Hefty operating losses, yet FDR income keeps DSE buoyant
Meanwhile, a year-on-year comparison of the financials showed that the net profitability of DSE eroded by around 46% in FY25 or almost halved from Tk61.3 crore in FY24
The Dhaka Stock Exchange (DSE), the country's prime bourse, has incurred hefty operating losses, but its non-operational income, originating from investment in fixed income instruments, FDRs, has kept it afloat and in the green.
According to DSE sources, the bourse incurred Tk49 crore in losses from its core operations – including transaction fees, charges from listed companies, data sales, licensing fees, and training academy income.
However, its non-operating income – from interest on fixed deposit receipts (FDRs) and bond investments of around Tk100 crore, plus rental income exceeding Tk10 crore – surged significantly, helping the DSE post a profit of approximately Tk33 crore, the sources added.
Meanwhile, a year-on-year comparison of the financials showed that the net profitability of DSE eroded by around 46% in FY25 or almost halved from Tk61.3 crore in FY24.
Last week, the board of the DSE approved its 2024-25 financials, which reported an earnings per share (EPS) of Tk0.18, and recommended a cash dividend of less than 2% for its shareholders.
Several directors and officials attributed the DSE's losses primarily to capital market volatility over the year, driven by political instability and economic factors following the regime change in August 2024.
A director at the DSE board, on condition of anonymity, told TBS, "Due to the change in the political regime and shifts in regulatory authorities, the country's capital market passed a volatile year, and turnover remained very limited.
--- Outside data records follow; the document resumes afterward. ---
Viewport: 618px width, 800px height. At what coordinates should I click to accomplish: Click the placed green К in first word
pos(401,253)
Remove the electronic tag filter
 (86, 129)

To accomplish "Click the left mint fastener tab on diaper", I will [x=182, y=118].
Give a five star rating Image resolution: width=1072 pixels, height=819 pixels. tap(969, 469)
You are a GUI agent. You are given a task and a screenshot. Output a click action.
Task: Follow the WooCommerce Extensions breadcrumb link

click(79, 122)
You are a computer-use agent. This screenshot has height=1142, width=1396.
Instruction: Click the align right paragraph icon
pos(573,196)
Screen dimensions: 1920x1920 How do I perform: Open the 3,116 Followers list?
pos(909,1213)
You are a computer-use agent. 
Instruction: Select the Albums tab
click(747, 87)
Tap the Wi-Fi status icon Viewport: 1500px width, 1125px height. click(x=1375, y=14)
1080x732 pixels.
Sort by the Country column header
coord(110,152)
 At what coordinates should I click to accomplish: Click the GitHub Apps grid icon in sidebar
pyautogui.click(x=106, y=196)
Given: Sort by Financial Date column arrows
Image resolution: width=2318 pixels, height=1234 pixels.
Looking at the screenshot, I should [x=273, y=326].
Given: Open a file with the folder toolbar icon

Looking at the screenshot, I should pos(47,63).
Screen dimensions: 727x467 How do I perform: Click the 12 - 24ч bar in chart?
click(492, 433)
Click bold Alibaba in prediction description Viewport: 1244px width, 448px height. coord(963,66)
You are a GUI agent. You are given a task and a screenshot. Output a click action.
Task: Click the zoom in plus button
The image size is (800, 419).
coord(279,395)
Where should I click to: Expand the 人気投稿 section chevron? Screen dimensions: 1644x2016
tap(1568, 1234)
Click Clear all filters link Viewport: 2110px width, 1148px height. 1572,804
As a result, the DSE's main earnings from share transaction fees declined significantly."
"Despite the blow to its operating income, DSE's non-operating income — mostly driven by FDRs — increased significantly to Tk100 crore, which was Tk77 crore in FY24. Largely, riding on its non-operating income, the bourse has managed to post a profit in FY25, although it had declined substantially compared to the previous year," he said.
The latest annual financials for FY25 of the DSE are yet to be published publicly.
According to directors, the DSE throughout FY25 managed to earn around Tk100 crore as revenue, which is around a 20% decline from Tk127 crore in the previous fiscal year.
With bearing its operational expenses and depreciation, and amortisation, its operating loss stood at around Tk50 crore, they said.
Its last annual report for FY24 showed that it had incurred a loss of Tk20.51 crore in its operational activities or core businesses. But it reported a profit of Tk61.3 crore, which was also driven by its non-operating income – FDRs.
The report showed that at the end of June 2024, it had Tk832 crore investment in FRDs and bonds.
The highest FRDs are kept in Mercantile Bank, worth Tk139.24 crore or 16.73% of its total FRDs, and Tk91 crore in United Commercial Bank, Tk85 crore in BRAC Bank and Tk82 crore in The Premier Bank.
It has also invested as FDRs in four banks, which are in the process of merger – Tk38 crore in Exim Bank, Tk18 crore in Union Bank, Tk10 crore in Global Islami Bank and Tk4 crore in Social Islami Bank.
The paid-up capital of the DSE is Tk1,803 crore divided by 180.38 crore shares, according to its financial statements.
Currently, the shareholders of the DSE include brokerage houses and its strategic partners – the Shenzhen Stock Exchange (SZSE) and the Shanghai Stock Exchange (SSE) – which together form a joint consortium.
At present, around 250 brokers of the DSE own a 40% stake, the Chinese consortium holds 25%, and the remaining 35% remains in a block that must be sold through an initial public offering (IPO), which is yet to take place.
The available data of the DSE showed, the recommended dividend below 2% for FY25 is the lowest since the 2016-17 fiscal year; in that year, it had paid a 10% cash dividend to its shareholders.
Since then, gradually, the dividend payout has been declining. In FY22, it had paid 6% cash dividend, 4% in FY23, and lastly 3.3% in FY24.
Capital market situation
In FY25, the capital market experienced significant volatility. The previous Awami League government was ousted by a mass uprising in August 2024.
Right after the government's fall, the capital market saw a significant uptick, with increasing participation from both local and foreign investors. However, over the course of the year, the market experienced fluctuations due to various factors, including political issues and capital market policy-related issues.
According to DSE data, from 1 July 2024 to 30 June 2025, stocks were traded on 235 days, and turnover stood at Tk1.11 lakh crore, down 26% from the previous year.
The average daily turnover at the DSE was Tk472 crore, and the DSEX, the benchmark index of the DSE, fell by 490 points to close at 4,838 points, despite beginning FY25 at 5,328 points.
In FY25, the highest turnover was Tk2,010 crore on 11 August, and the lowest turnover was Tk159 crore on 24 July.
In the first half of FY24, average turnover was Tk559 crore and in the last half, average turnover was Tk384 crore, the DSE data showed.